Those heavy rains also cause raw sewage to seep from three sewer manholes on her property, some of which drains into Choccolocco Creek to the west, Roberts said.

The city’s water department last year attempted to fix the sewage problem, Roberts said, and while the repairs helped, sewage still seeps up onto her land, which lies just outside the city limits.

After Roberts’ father, Jason Ginn, bought the land decades ago, the county received Ginn’s permission in the late 1970s to dig a drainage ditch through the property and into the creek, which runs just behind the property. The purpose was to drain rainwater from the Cheaha Acres subdivision being built at the time, Roberts said.

County workers for several years maintained the ditch by clearing debris and growth, but when Oxford annexed the subdivision in the mid-1990s, the county turned the ditch’s maintenance over to the city, Roberts said.
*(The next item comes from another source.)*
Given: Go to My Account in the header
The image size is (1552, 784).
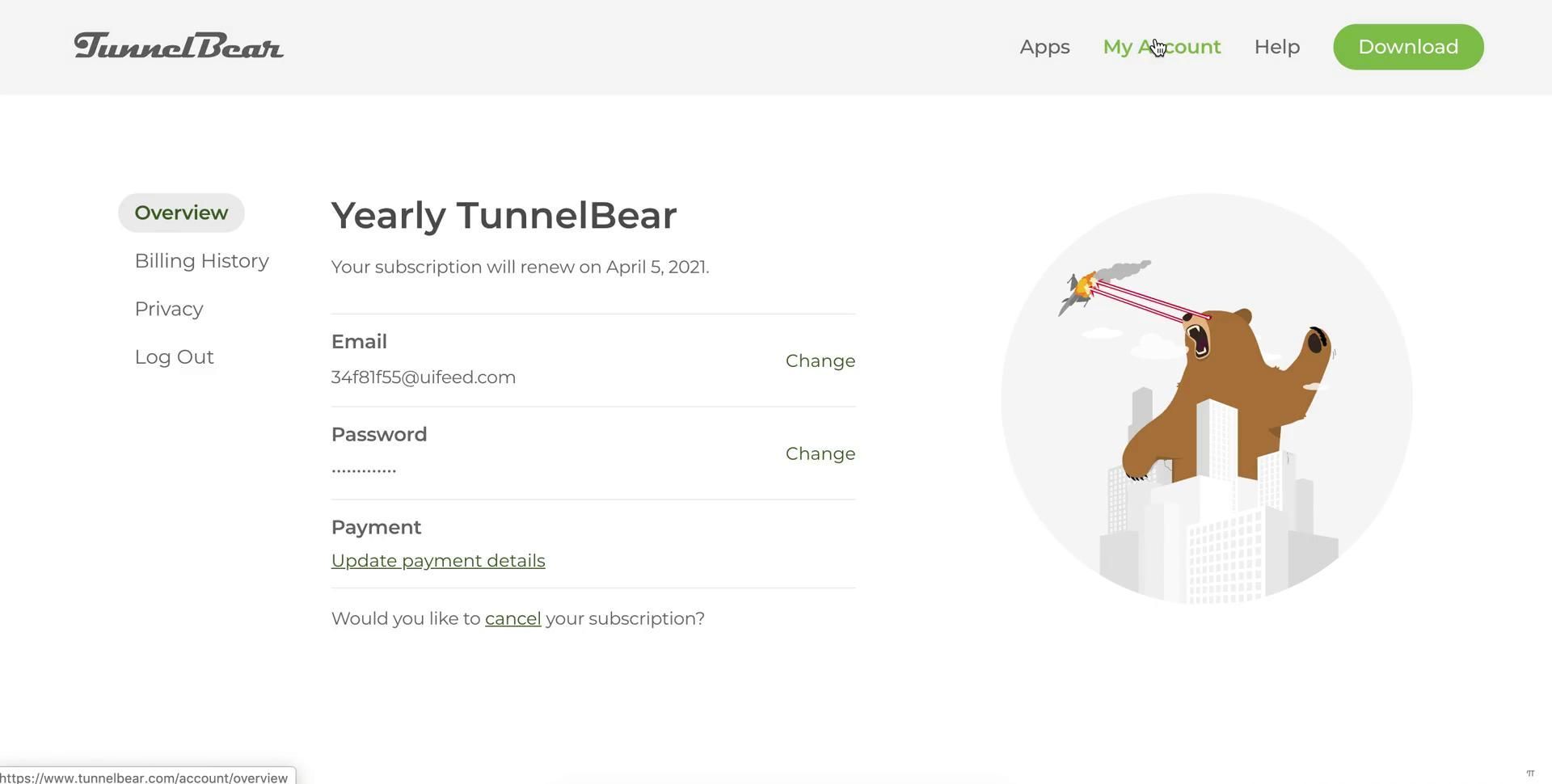Looking at the screenshot, I should coord(1162,47).
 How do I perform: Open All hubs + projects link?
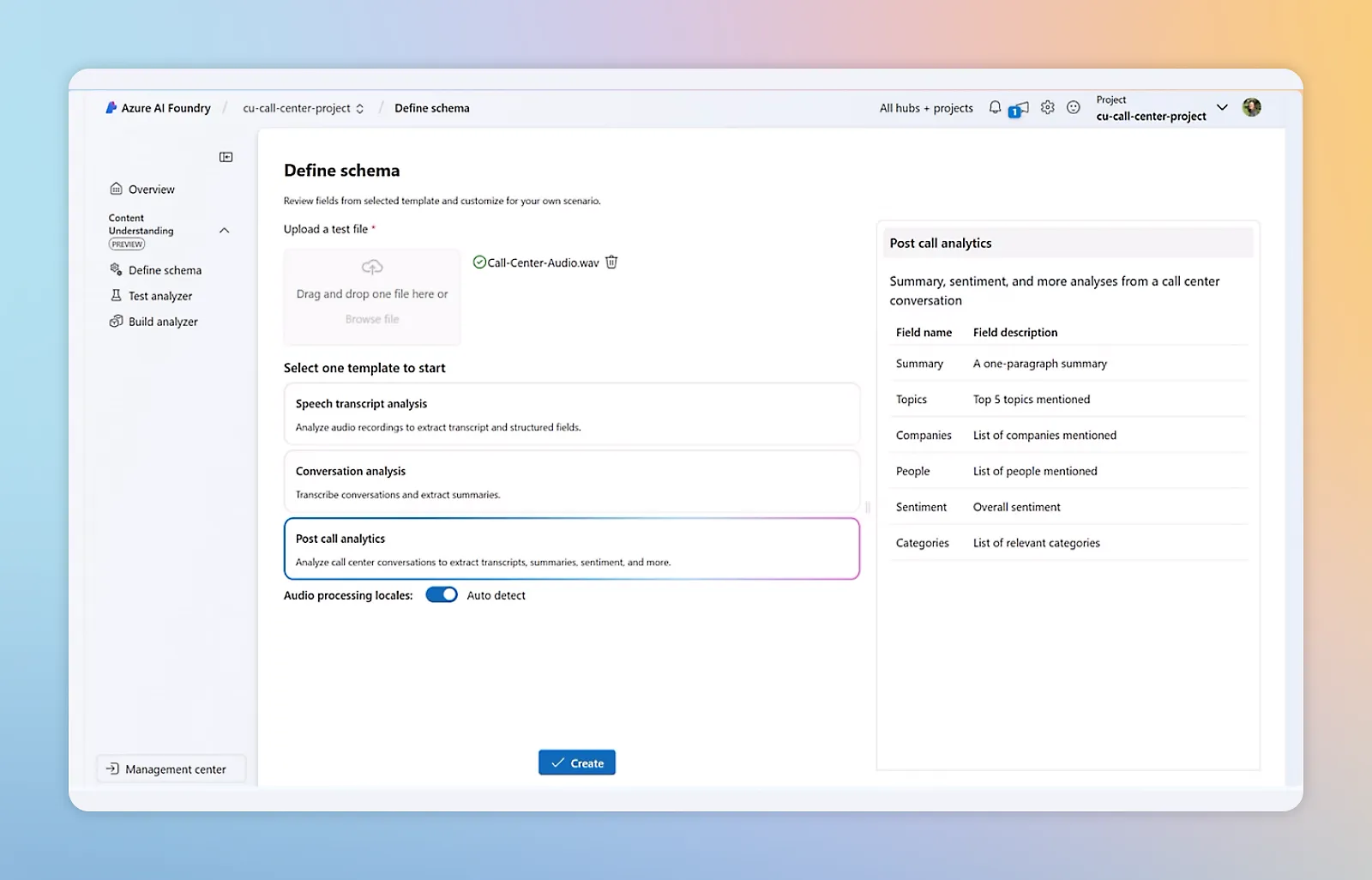tap(926, 109)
Attempts to reach Oxford City Street Department supervisor Don Hart Friday for comment were unsuccessful.

Roberts said lack of maintenance from the city has allowed brush and large trees to grow along the approximately 450-yard ditch. In heavy rains, the water pools in the ditch and spreads across her property.

Roberts said she began calling Hart about once a month for nearly a year to try and get the problem resolved and nothing was done until 2010, when city workers were sent to clean the ditch.

“They only cleaned about 100 yards of it,” Roberts said. “They said they’d be back, and that’s been three years ago and they’ve never come back. They never fixed the problem.”

Today, a large pile of brush shows where the city appears to have stopped the cleanup about 350 yards from where the ditch enters Choccolocco Creek.

While the flooding problem is a nuisance, Roberts worries that the sewage is a health hazard.

Roberts said sometime in the 1990s her father allowed the city of Oxford to build a sewage pumping station on the edge of his property. Three raised manhole covers on her property follow a sewer line that runs to the Tull C. Allen Wastewater Treatment Plant in Munford. She said in heavy rains raw sewage combines with rainwater and the mixture seeps from beneath those manhole covers.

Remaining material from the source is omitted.